Além das telas: o verdadeiro produto é a confiabilidade
Um dos erros mais comuns no ecossistema de In-Store Media é acreditar que o anunciante compra telas. Ele não compra telas, ele compra confiança, escala e previsibilidade. Como lembra Darren Cremins, “os anunciantes não compram screens, compram resultados entregues com consistência”. Isso muda completamente o foco da operação: não é sobre o número de displays instalados, mas sobre o quanto cada ponto entrega cobertura real, continuidade de exibição e contexto de compra relevante. In-Store Media não é infraestrutura, é engenharia de confiança.
Confiabilidade não se constrói no dia do lançamento
Darren provoca um ponto crucial: “Reliability isn’t built on launch day.” De fato, muitos varejistas e integradores celebram o go live, mas a verdadeira maturidade de uma rede começa no pós-lançamento.
Confiabilidade é resultado de três camadas operacionais: Manutenção contínua: telas calibradas, inventário ativo e uptime auditado; Dados consistentes: métricas de play rate, proof-of-display e validação via AdServer; Governança operacional: processos definidos para correção, auditoria e comunicação com as marcas. Sem essas bases, o launch day vira apenas um photo opportunity. Com elas, o In-Store Media se torna um ativo de alta confiança, capaz de competir em orçamento com plataformas digitais.
O verdadeiro gargalo: dados fragmentados e accountability
“Você precisa saber disso, o verdadeiro obstáculo não é a tecnologia, é a confiança.”
O terceiro ponto de Cremins toca na ferida: a barreira do accountability. No ecossistema digital, cada impressão é medida. No In-Store, ainda existe uma assimetria entre o playout report e o impacto real.
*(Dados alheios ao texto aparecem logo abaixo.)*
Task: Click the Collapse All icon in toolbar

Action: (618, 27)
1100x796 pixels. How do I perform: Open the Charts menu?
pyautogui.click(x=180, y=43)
O desafio está em integrar fontes de dados críticos: POS, Wi-Fi, sensores de presença, dados de fluxo e CRM para construir modelos de atribuição híbridos. Enquanto isso não for resolvido, o investimento em mídia in-store continuará enfrentando o ceticismo de quem mede ROI com planilhas analógicas.

O que diferencia as grandes redes: integração e propósito
Em seu último artigo, Cremins resume a maturidade das redes que funcionam: “As melhores RMNs in-store não são as que têm mais telas, mas as que têm propósito, processo e parceria.”
Essas redes se destacam por:
a) Integração entre Comercial, Trade e Mídia com governança compartilhada;
b) Modelos de dados conectados ao funil de compra físico e digital;
c) Prova de entrega auditada por terceiros;
d) Cultura de melhoria contínua, onde o uptime e o brand uplift são KPIs de negócio, não métricas técnicas.
São essas as redes que conquistam a confiança das marcas e transformam o PDV em canal de brand building e incremental sales lift.
O novo contrato de confiança
O In-Store Media está evoluindo de hardware para trustware. Não se trata mais de vender espaço, mas de entregar certeza operacional, qualidade de exibição e mensuração compatível com os padrões de mídia digital. Enquanto o varejo físico busca seu lugar no mix de mídia omnichannel, o caminho é claro: quem dominar a confiabilidade dominará o orçamento. Conforme venho falando repetidamente: “Do brilho das telas à proposta de valor baseada em colaboração de dados e confiança da mensuração: o que separa as redes in-store boas das realmente escaláveis.”